You're given all the information, I don't know why you didn't just use the ideal gas law formula: $$PV = nRT$$ to find moles. Then, Rearrange to solve for volume, therefore you have: $$V = \LARGE \frac{nRT}{P}$$

4 years ago
OpenStudy (anonymous):

:(

4 years ago
OpenStudy (anonymous):

wait so how do I use the PV=nRT formula?

4 years ago
OpenStudy (abb0t):

Did you change your temp to kelvin?

4 years ago
OpenStudy (abb0t):

I actually dont know i dont have a calculator with me so maybe ur right or wrong.

4 years ago
OpenStudy (anonymous):

yea

4 years ago
OpenStudy (anonymous):

ok :)

4 years ago
OpenStudy (anonymous):

thanks anyway!

4 years ago
OpenStudy (frostbite):

Sorry I said something stupid.
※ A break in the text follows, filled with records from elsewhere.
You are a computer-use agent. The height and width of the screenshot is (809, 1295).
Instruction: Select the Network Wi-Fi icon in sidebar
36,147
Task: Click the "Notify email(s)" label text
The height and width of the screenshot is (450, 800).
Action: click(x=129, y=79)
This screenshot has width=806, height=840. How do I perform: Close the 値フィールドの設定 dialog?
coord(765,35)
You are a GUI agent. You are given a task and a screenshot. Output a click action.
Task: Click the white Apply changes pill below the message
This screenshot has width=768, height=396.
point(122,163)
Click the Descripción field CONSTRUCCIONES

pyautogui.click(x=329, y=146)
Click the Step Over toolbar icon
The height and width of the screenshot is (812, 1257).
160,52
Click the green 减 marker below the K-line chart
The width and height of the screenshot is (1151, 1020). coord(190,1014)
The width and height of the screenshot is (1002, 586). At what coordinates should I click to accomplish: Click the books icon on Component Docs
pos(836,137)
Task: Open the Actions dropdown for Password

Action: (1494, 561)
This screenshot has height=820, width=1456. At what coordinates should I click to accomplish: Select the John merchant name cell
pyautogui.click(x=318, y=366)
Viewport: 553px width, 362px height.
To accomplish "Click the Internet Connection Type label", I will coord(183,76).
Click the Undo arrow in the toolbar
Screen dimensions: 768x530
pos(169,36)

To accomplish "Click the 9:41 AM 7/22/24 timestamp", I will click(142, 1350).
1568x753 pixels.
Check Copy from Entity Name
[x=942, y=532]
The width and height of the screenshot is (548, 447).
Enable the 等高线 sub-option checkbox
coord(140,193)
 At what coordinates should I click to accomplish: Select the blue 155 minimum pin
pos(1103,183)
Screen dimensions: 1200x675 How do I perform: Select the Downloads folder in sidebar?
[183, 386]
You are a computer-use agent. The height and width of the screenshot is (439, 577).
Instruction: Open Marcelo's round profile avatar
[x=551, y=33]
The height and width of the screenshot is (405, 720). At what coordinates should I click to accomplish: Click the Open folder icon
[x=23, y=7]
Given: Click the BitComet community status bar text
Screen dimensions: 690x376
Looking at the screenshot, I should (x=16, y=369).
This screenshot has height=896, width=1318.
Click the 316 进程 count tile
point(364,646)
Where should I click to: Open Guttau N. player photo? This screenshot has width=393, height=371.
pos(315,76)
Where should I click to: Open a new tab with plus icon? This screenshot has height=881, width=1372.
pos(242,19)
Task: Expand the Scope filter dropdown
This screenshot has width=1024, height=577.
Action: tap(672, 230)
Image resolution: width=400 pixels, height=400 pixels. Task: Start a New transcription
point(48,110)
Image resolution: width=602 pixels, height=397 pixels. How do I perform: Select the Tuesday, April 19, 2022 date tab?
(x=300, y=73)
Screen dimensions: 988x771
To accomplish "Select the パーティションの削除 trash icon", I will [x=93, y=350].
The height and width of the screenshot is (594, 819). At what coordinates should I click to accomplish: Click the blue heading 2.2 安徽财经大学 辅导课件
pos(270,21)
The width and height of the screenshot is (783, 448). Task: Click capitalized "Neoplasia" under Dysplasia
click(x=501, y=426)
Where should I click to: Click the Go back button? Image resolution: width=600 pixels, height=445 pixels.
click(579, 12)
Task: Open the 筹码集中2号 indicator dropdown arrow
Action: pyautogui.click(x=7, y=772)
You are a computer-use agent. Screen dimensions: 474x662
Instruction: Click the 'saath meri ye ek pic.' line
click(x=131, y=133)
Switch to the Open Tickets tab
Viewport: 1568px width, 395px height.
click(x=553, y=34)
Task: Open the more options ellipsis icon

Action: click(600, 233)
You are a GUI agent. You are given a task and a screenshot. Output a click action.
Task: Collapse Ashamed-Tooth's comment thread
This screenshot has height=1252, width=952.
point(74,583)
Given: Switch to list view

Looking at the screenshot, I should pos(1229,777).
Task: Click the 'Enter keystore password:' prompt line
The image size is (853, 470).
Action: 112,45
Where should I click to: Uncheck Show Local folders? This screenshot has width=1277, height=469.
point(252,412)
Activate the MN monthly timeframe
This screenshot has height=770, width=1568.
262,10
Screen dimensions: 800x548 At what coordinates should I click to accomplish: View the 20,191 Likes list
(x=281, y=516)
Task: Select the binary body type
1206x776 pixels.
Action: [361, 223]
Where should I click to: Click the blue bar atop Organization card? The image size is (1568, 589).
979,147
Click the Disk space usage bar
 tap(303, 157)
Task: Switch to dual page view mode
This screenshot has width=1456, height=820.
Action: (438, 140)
I made a wrong arrangement between the gas laws.

4 years ago
OpenStudy (frostbite):

I'm so sorry, first now I see I did a fatal mistake: We don't actually need $$n$$, as it turns out it just go away: $\Large pV=nRT \to 1=\frac{ pV }{ nRT }$ $\Large \frac{ P _{1}V _{1} }{ nR T_{1} }=\frac{ P _{2}V _{2_{?}} }{ nRT _{2} }$ The gas constant $$R$$ and amount of substance $$n$$ remain constant so: $\Large \frac{ P _{1}V _{1} }{ T _{1} }=\frac{ P _{2}V _{2} }{ T _{2} }$ Ones again sorry, and thanks @abb0t you made me see it.

4 years ago
OpenStudy (abb0t):

I never said your method was incorrect. I wa just suggesting another :P

4 years ago
OpenStudy (frostbite):

Well it was incorrect :P

4 years ago